> [Prompt]: Extract from the entries below, exactly as given, only the lines from the line containing "You are a GUI" to the line containing "[Instagram] (2095, 123)", both lines included.

> [Dataset records]:

★ ★ ★

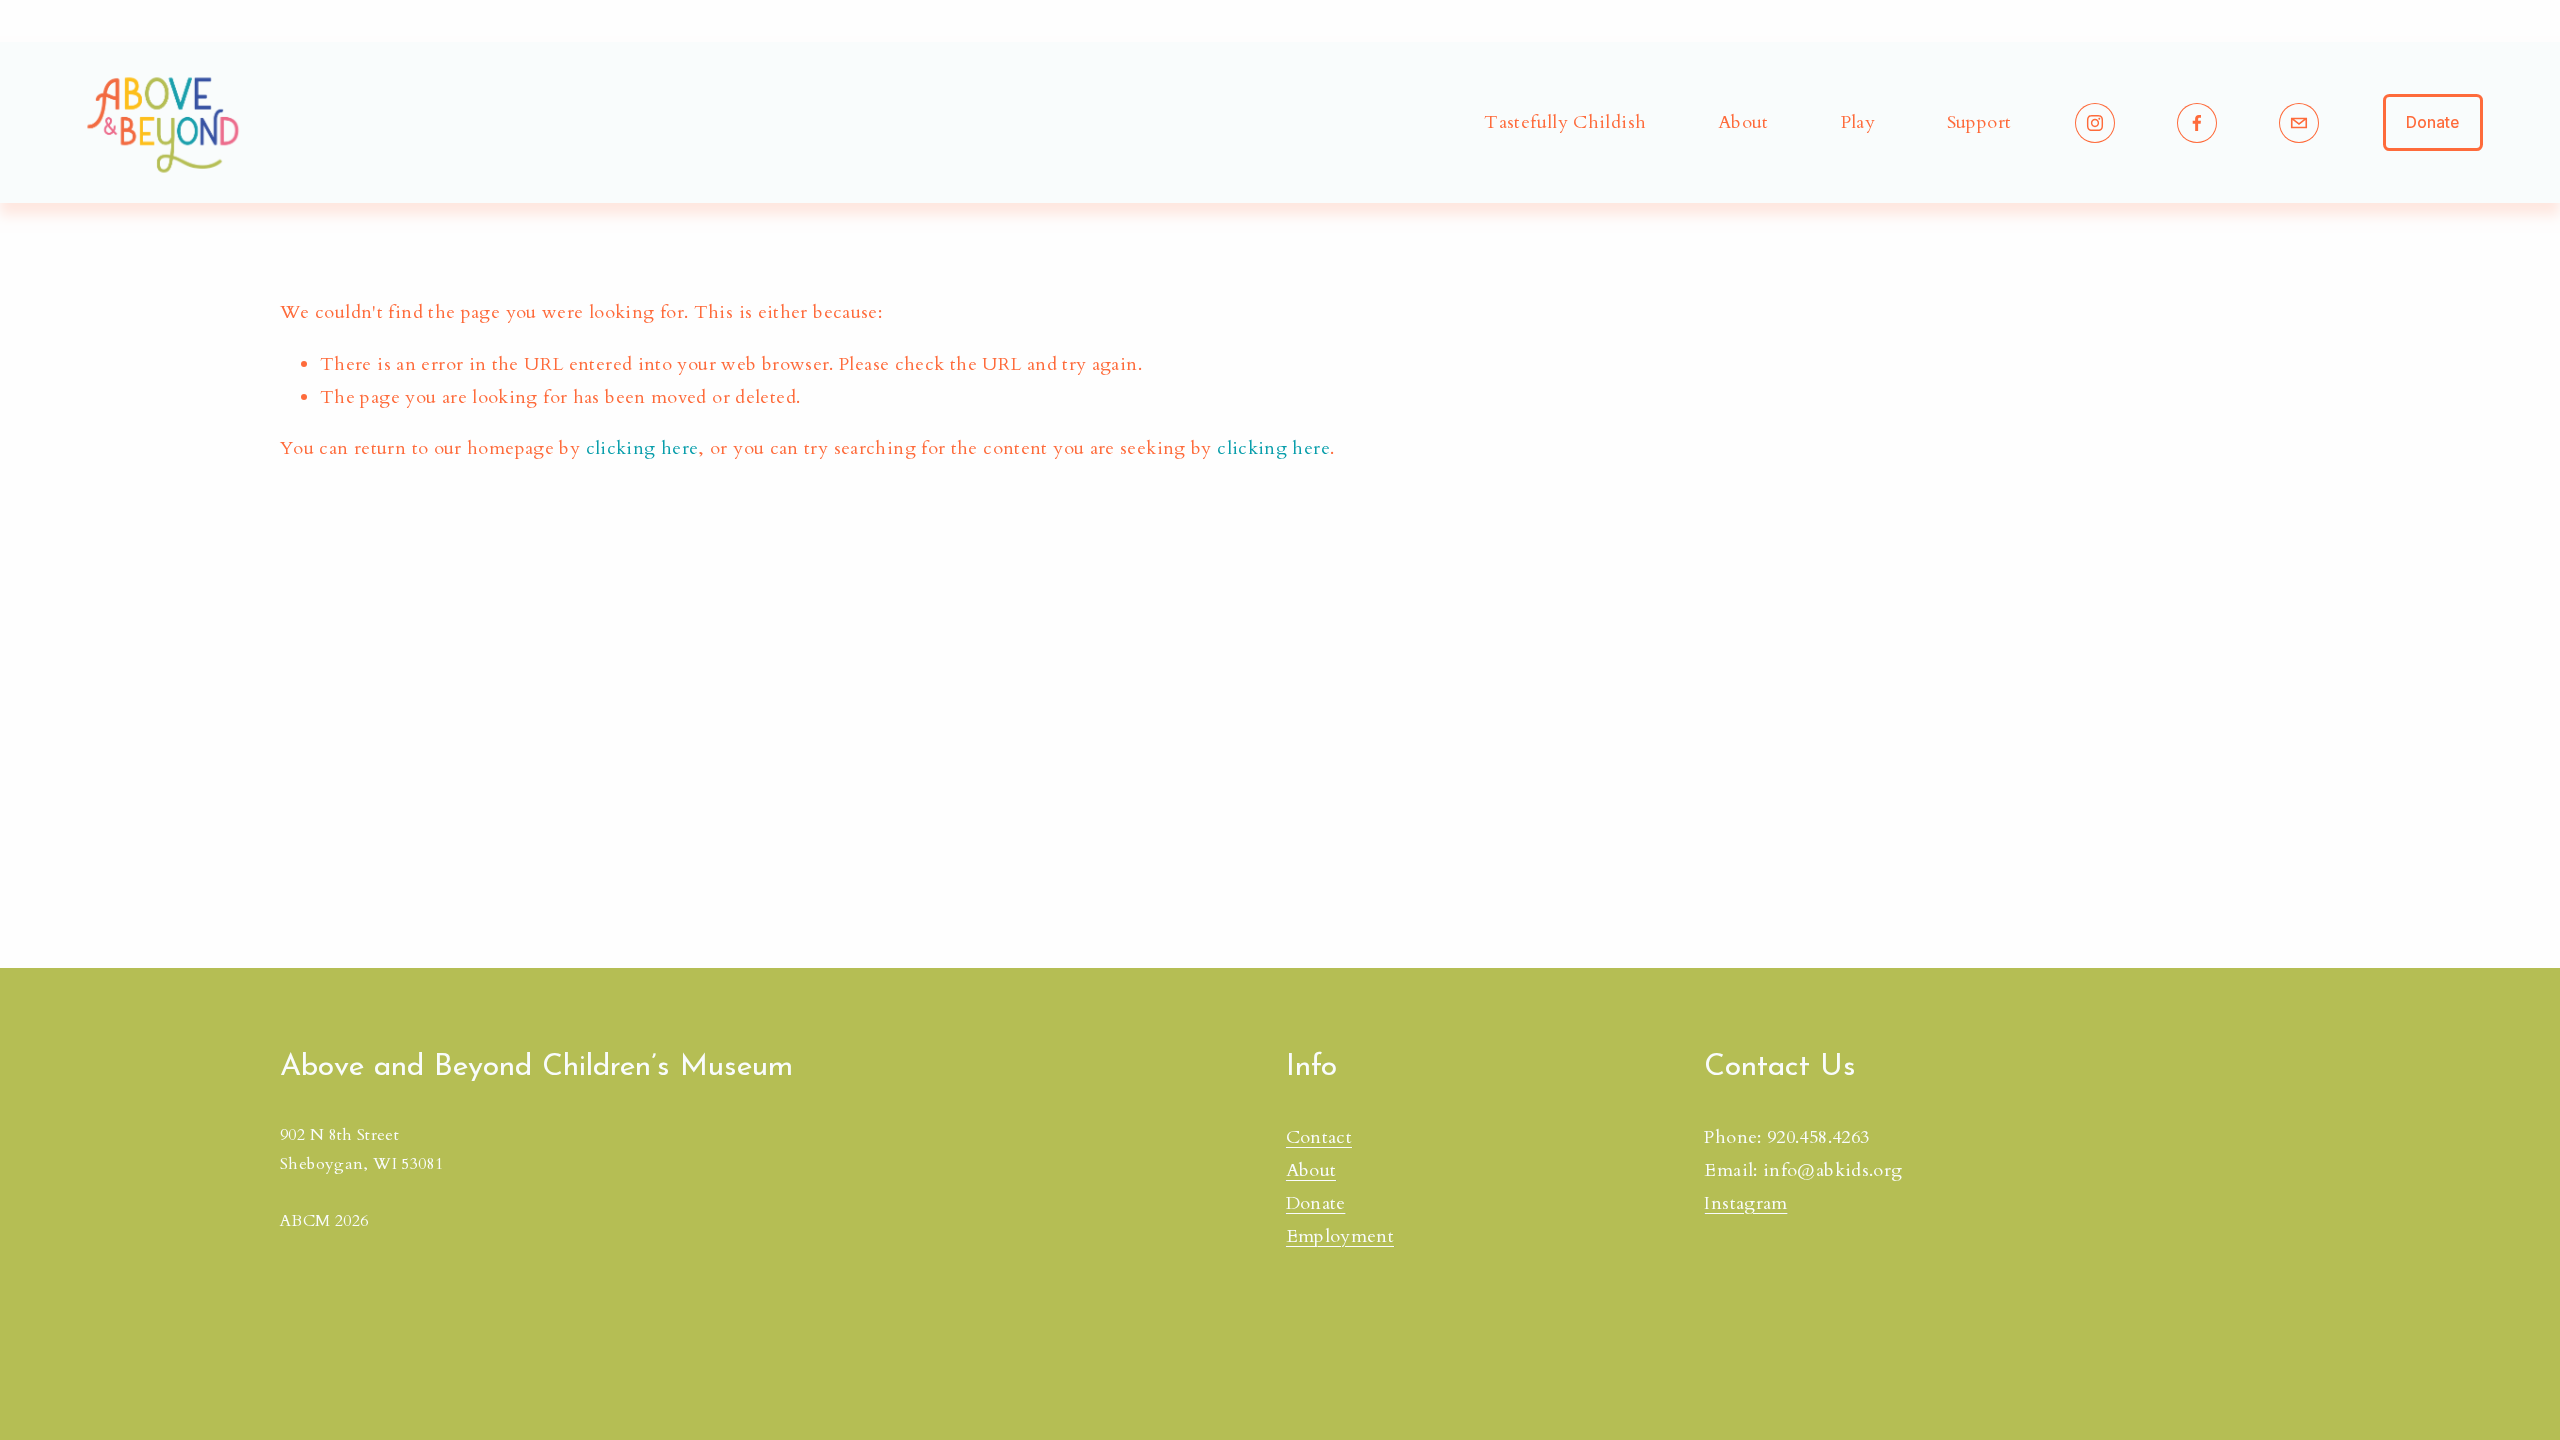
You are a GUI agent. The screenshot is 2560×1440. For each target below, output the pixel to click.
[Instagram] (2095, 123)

★ ★ ★

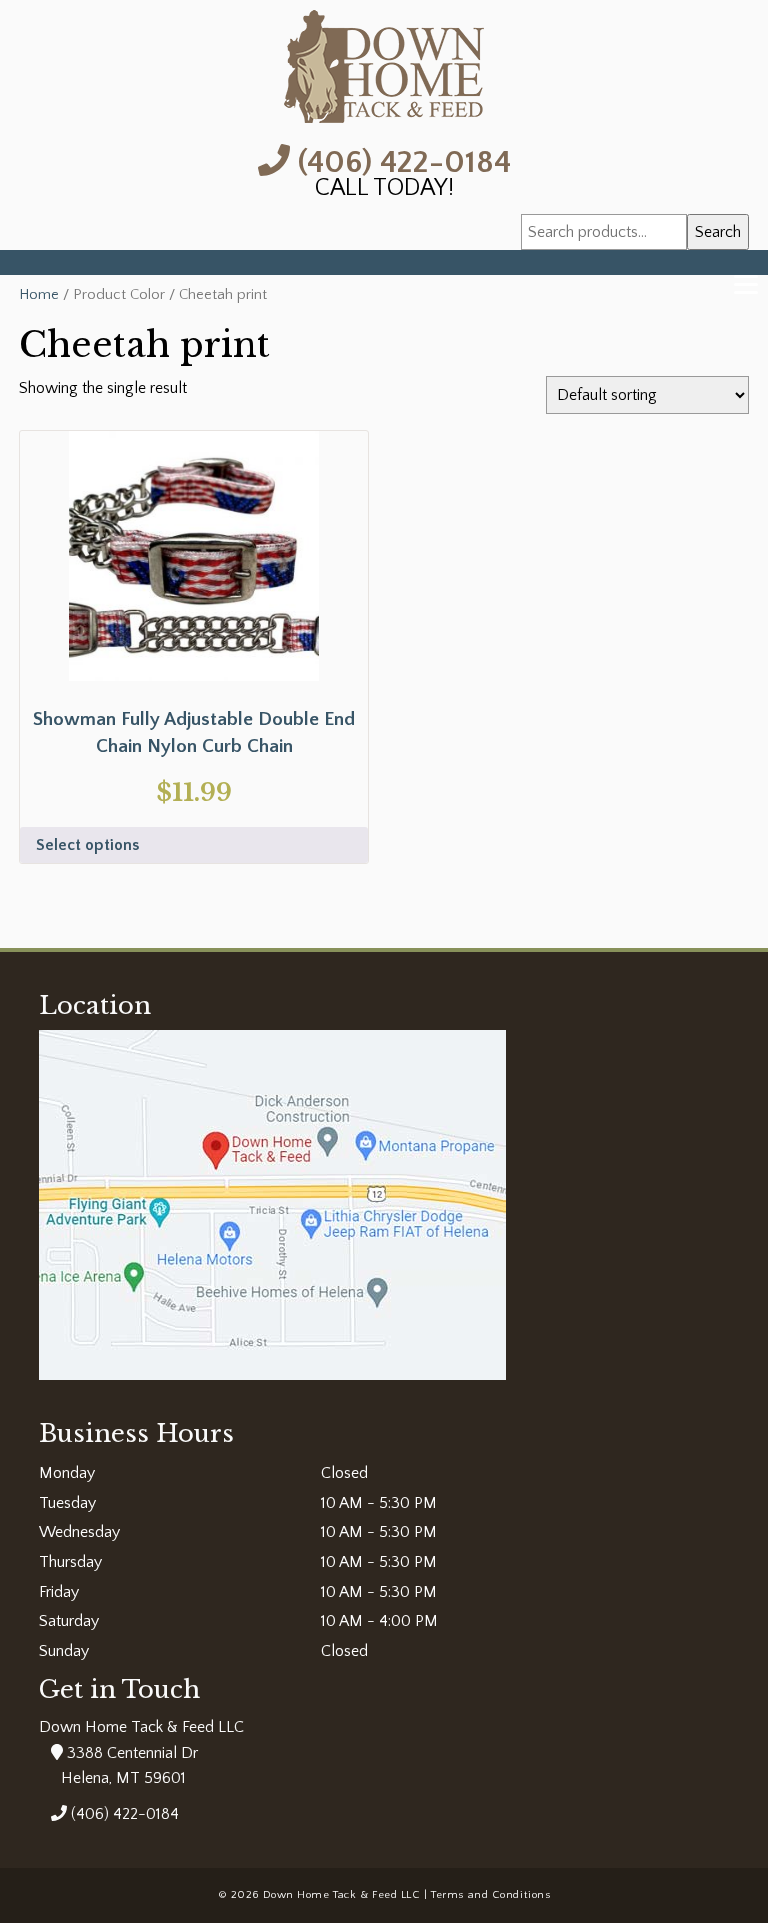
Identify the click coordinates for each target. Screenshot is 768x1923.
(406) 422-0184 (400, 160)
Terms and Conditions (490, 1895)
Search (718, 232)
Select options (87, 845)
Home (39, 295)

★ ★ ★

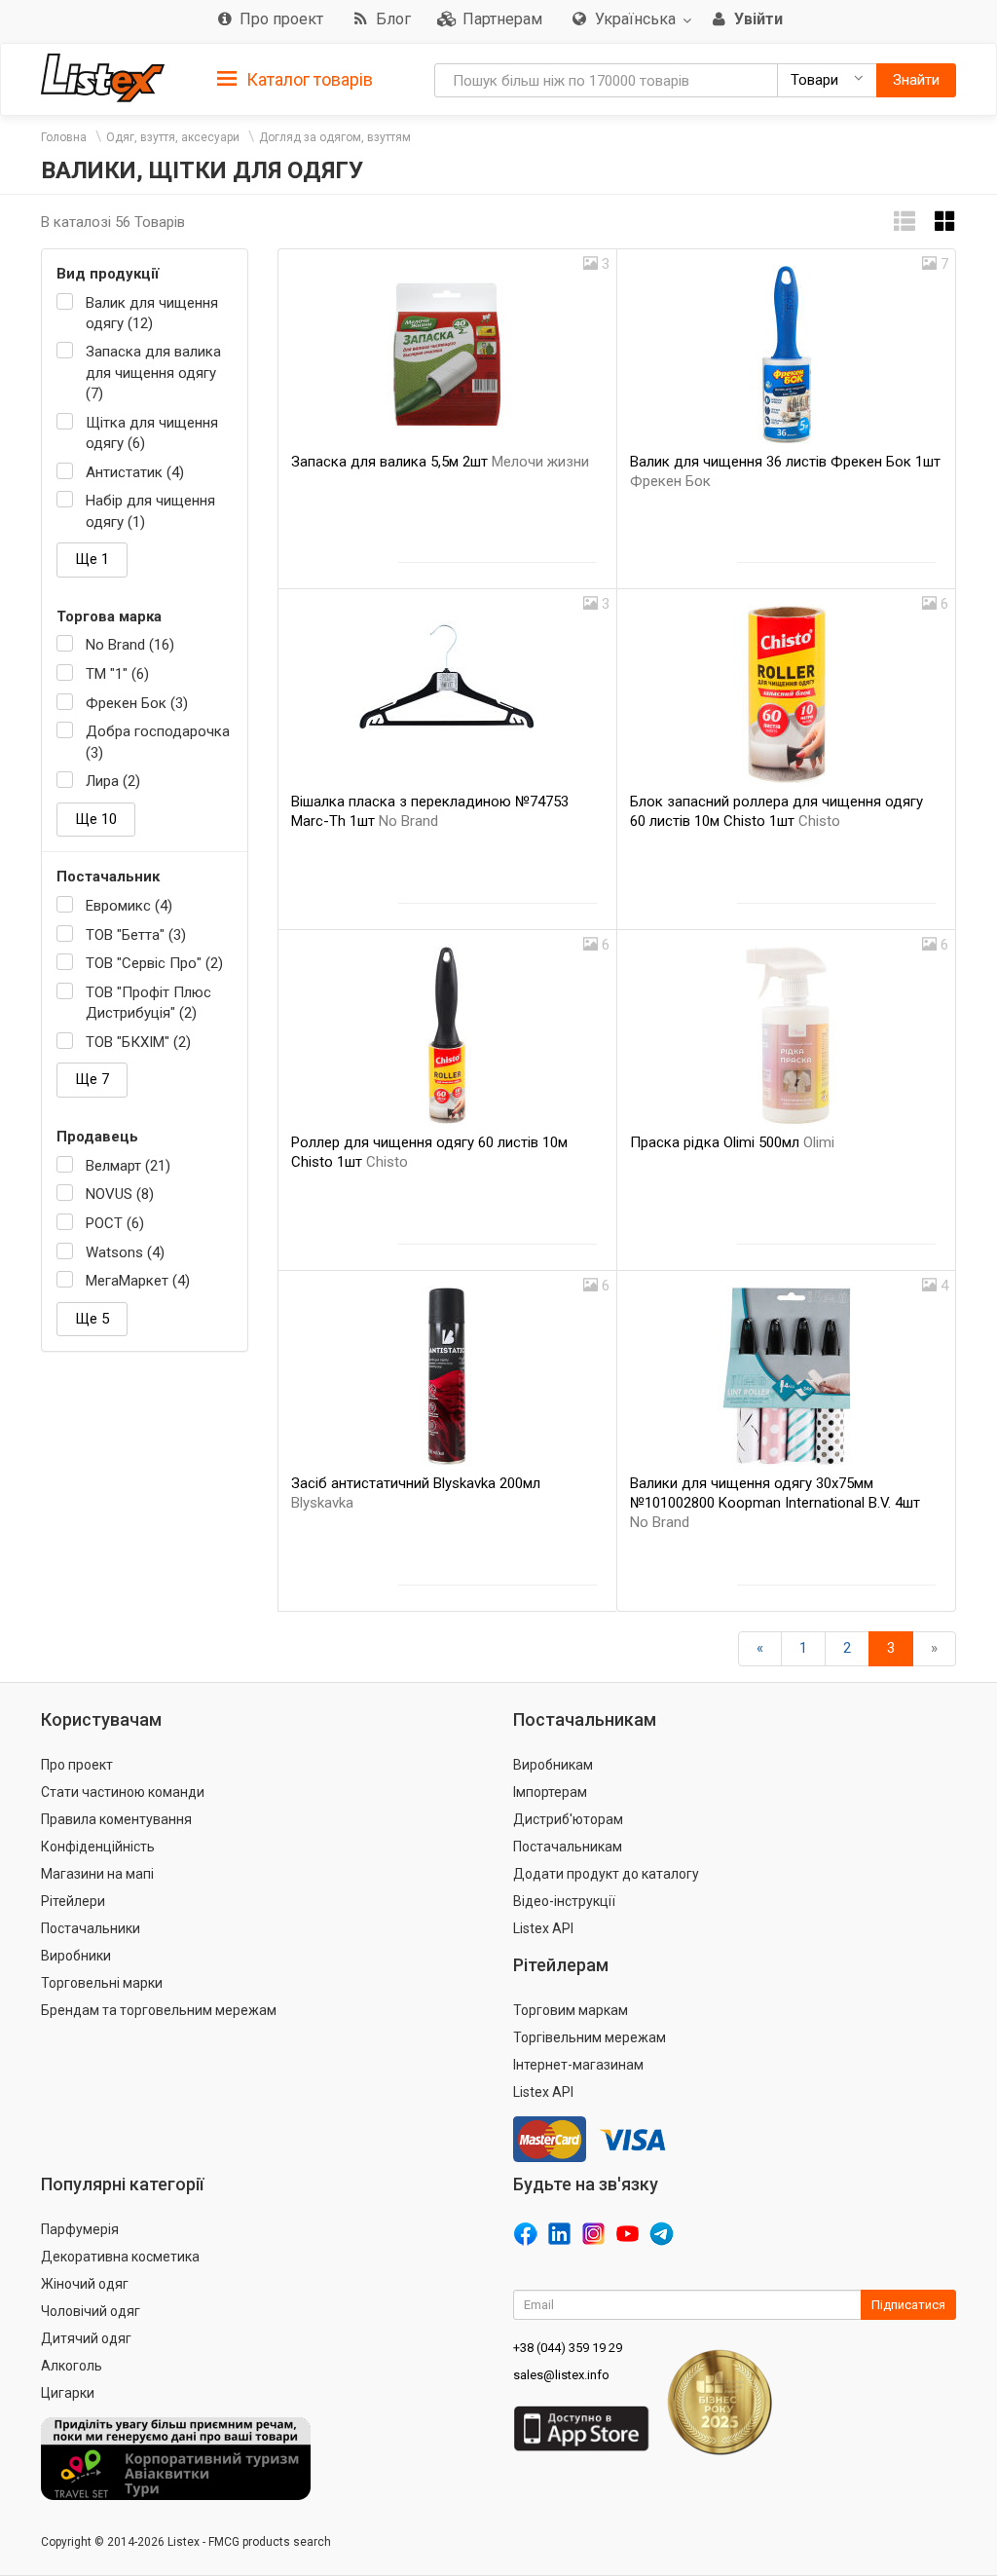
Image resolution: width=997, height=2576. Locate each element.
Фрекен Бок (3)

★ ★ ★

> [Completed exercise]:
You are a GUI agent. The screenshot is 2560×1440. For each target below, output the pixel to click.
[Instagram] (2095, 123)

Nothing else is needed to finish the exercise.